# EXERCISE BRIEF
Copy out all of the items below, renaming every occurrence of "Business Directory" to "Business Guide" and leaving everything else unchanged.

# SUPPLIED ENTRIES
+===+

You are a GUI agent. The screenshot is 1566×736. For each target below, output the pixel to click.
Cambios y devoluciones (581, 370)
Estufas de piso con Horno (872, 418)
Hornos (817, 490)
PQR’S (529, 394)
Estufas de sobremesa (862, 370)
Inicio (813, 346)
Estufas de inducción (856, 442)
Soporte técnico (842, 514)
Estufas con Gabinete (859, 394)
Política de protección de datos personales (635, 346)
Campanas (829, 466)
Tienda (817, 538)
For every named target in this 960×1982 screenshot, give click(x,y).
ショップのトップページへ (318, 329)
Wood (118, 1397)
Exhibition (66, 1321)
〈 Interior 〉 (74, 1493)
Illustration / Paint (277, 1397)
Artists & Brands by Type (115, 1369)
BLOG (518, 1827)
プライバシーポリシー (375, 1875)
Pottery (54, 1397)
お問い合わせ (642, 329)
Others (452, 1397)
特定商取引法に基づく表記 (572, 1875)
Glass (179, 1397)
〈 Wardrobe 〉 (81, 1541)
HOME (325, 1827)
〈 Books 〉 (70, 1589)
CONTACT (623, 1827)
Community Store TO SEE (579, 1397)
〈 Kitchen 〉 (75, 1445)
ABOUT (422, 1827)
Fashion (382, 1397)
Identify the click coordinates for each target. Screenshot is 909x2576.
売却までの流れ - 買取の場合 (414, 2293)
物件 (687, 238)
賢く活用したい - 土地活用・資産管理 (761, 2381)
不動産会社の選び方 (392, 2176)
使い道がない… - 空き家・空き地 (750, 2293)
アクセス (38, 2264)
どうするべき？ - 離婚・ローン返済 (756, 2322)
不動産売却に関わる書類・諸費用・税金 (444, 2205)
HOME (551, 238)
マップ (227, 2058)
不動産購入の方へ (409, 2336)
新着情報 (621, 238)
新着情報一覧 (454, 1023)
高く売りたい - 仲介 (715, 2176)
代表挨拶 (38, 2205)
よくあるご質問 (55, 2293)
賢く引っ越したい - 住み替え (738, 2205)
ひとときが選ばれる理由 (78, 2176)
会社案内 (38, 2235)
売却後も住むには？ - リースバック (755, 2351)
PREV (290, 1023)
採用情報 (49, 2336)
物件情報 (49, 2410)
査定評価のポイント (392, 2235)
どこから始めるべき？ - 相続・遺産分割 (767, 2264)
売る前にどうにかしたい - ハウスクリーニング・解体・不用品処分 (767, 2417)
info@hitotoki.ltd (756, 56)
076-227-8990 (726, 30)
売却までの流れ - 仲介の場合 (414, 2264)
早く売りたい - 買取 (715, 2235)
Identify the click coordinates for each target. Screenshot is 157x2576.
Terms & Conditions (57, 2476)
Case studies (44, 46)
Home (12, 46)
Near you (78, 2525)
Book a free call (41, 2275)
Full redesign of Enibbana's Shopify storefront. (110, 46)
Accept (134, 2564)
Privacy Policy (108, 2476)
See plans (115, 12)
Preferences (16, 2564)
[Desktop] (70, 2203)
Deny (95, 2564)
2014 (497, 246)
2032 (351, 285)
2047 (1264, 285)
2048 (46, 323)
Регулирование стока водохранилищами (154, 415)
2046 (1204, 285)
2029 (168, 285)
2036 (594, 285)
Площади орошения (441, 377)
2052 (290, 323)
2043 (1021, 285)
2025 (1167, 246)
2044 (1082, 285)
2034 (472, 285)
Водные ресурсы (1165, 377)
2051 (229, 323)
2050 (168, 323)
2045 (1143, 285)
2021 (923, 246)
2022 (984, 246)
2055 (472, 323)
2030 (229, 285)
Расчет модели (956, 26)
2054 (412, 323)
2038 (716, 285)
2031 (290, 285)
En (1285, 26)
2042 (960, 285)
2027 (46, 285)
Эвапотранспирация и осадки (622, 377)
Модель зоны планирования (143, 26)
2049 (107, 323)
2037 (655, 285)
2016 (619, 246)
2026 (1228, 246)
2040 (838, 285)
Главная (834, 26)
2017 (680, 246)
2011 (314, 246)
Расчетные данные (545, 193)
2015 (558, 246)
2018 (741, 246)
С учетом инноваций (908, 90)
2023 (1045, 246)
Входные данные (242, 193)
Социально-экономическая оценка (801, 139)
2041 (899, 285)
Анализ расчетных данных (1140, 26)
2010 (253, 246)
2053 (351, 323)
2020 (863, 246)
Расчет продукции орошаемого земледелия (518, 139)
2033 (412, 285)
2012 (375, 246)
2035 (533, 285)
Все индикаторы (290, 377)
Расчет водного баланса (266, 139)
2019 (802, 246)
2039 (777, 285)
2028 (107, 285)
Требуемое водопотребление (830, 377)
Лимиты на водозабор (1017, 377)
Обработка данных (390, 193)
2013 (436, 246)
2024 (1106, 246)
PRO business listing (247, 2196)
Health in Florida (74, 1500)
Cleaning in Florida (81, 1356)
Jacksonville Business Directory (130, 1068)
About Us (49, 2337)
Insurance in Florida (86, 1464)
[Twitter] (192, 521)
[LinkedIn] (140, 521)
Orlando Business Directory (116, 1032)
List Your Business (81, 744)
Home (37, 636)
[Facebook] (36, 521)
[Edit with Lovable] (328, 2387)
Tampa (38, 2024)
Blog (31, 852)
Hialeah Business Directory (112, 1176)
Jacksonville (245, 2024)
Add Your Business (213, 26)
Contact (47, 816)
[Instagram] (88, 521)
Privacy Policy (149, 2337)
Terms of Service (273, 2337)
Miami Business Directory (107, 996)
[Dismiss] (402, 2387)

+===+

# RESULT
You are a GUI agent. The screenshot is 1566×736. For each target below, output the pixel to click.
Cambios y devoluciones (581, 370)
Estufas de piso con Horno (872, 418)
Hornos (817, 490)
PQR’S (529, 394)
Estufas de sobremesa (862, 370)
Inicio (813, 346)
Estufas de inducción (856, 442)
Soporte técnico (842, 514)
Estufas con Gabinete (859, 394)
Política de protección de datos personales (635, 346)
Campanas (829, 466)
Tienda (817, 538)
For every named target in this 960×1982 screenshot, give click(x,y).
ショップのトップページへ (318, 329)
Wood (118, 1397)
Exhibition (66, 1321)
〈 Interior 〉 (74, 1493)
Illustration / Paint (277, 1397)
Artists & Brands by Type (115, 1369)
BLOG (518, 1827)
プライバシーポリシー (375, 1875)
Pottery (54, 1397)
お問い合わせ (642, 329)
Others (452, 1397)
特定商取引法に基づく表記 (572, 1875)
Glass (179, 1397)
〈 Wardrobe 〉 (81, 1541)
HOME (325, 1827)
〈 Books 〉 (70, 1589)
CONTACT (623, 1827)
Community Store TO SEE (579, 1397)
〈 Kitchen 〉 (75, 1445)
ABOUT (422, 1827)
Fashion (382, 1397)
Identify the click coordinates for each target. Screenshot is 909x2576.
売却までの流れ - 買取の場合 (414, 2293)
物件 (687, 238)
賢く活用したい - 土地活用・資産管理 (761, 2381)
不動産会社の選び方 (392, 2176)
使い道がない… - 空き家・空き地 (750, 2293)
アクセス (38, 2264)
どうするべき？ - 離婚・ローン返済 (756, 2322)
不動産売却に関わる書類・諸費用・税金 (444, 2205)
HOME (551, 238)
マップ (227, 2058)
不動産購入の方へ (409, 2336)
新着情報 (621, 238)
新着情報一覧 (454, 1023)
高く売りたい - 仲介 (715, 2176)
代表挨拶 (38, 2205)
よくあるご質問 (55, 2293)
賢く引っ越したい - 住み替え (738, 2205)
ひとときが選ばれる理由 (78, 2176)
会社案内 (38, 2235)
売却後も住むには？ - リースバック (755, 2351)
PREV (290, 1023)
採用情報 (49, 2336)
物件情報 (49, 2410)
査定評価のポイント (392, 2235)
どこから始めるべき？ - 相続・遺産分割 (767, 2264)
売る前にどうにかしたい - ハウスクリーニング・解体・不用品処分 (767, 2417)
info@hitotoki.ltd (756, 56)
076-227-8990 (726, 30)
売却までの流れ - 仲介の場合 (414, 2264)
早く売りたい - 買取 (715, 2235)
Identify the click coordinates for each target. Screenshot is 157x2576.
Terms & Conditions (57, 2476)
Case studies (44, 46)
Home (12, 46)
Near you (78, 2525)
Book a free call (41, 2275)
Full redesign of Enibbana's Shopify storefront. (110, 46)
Accept (134, 2564)
Privacy Policy (108, 2476)
See plans (115, 12)
Preferences (16, 2564)
[Desktop] (70, 2203)
Deny (95, 2564)
2014 (497, 246)
2032 (351, 285)
2047 (1264, 285)
2048 (46, 323)
Регулирование стока водохранилищами (154, 415)
2046 (1204, 285)
2029 (168, 285)
2036 (594, 285)
Площади орошения (441, 377)
2052 (290, 323)
2043 (1021, 285)
2025 (1167, 246)
2044 (1082, 285)
2034 (472, 285)
Водные ресурсы (1165, 377)
2051 (229, 323)
2050 (168, 323)
2045 (1143, 285)
2021 (923, 246)
2022 (984, 246)
2055 (472, 323)
2030 (229, 285)
Расчет модели (956, 26)
2054 (412, 323)
2038 (716, 285)
2031 (290, 285)
En (1285, 26)
2042 (960, 285)
2027 (46, 285)
Эвапотранспирация и осадки (622, 377)
Модель зоны планирования (143, 26)
2049 (107, 323)
2037 (655, 285)
2016 (619, 246)
2026 (1228, 246)
2040 (838, 285)
Главная (834, 26)
2017 (680, 246)
2011 (314, 246)
Расчетные данные (545, 193)
2015 (558, 246)
2018 (741, 246)
С учетом инноваций (908, 90)
2023 (1045, 246)
Входные данные (242, 193)
Социально-экономическая оценка (801, 139)
2041 (899, 285)
Анализ расчетных данных (1140, 26)
2010 (253, 246)
2053 (351, 323)
2020 (863, 246)
Расчет продукции орошаемого земледелия (518, 139)
2033 (412, 285)
2012 (375, 246)
2035 (533, 285)
Все индикаторы (290, 377)
Расчет водного баланса (266, 139)
2019 (802, 246)
2039 (777, 285)
2028 (107, 285)
Требуемое водопотребление (830, 377)
Лимиты на водозабор (1017, 377)
Обработка данных (390, 193)
2013 (436, 246)
2024 (1106, 246)
PRO business listing (247, 2196)
Health in Florida (74, 1500)
Cleaning in Florida (81, 1356)
Jacksonville Business Guide (130, 1068)
About Us (49, 2337)
Insurance in Florida (86, 1464)
[Twitter] (192, 521)
[LinkedIn] (140, 521)
Orlando Business Guide (116, 1032)
List Your Business (81, 744)
Home (37, 636)
[Facebook] (36, 521)
[Edit with Lovable] (328, 2387)
Tampa (38, 2024)
Blog (31, 852)
Hialeah Business Guide (112, 1176)
Jacksonville (245, 2024)
Add Your Business (213, 26)
Contact (47, 816)
[Instagram] (88, 521)
Privacy Policy (149, 2337)
Terms of Service (273, 2337)
Miami Business Guide (107, 996)
[Dismiss] (402, 2387)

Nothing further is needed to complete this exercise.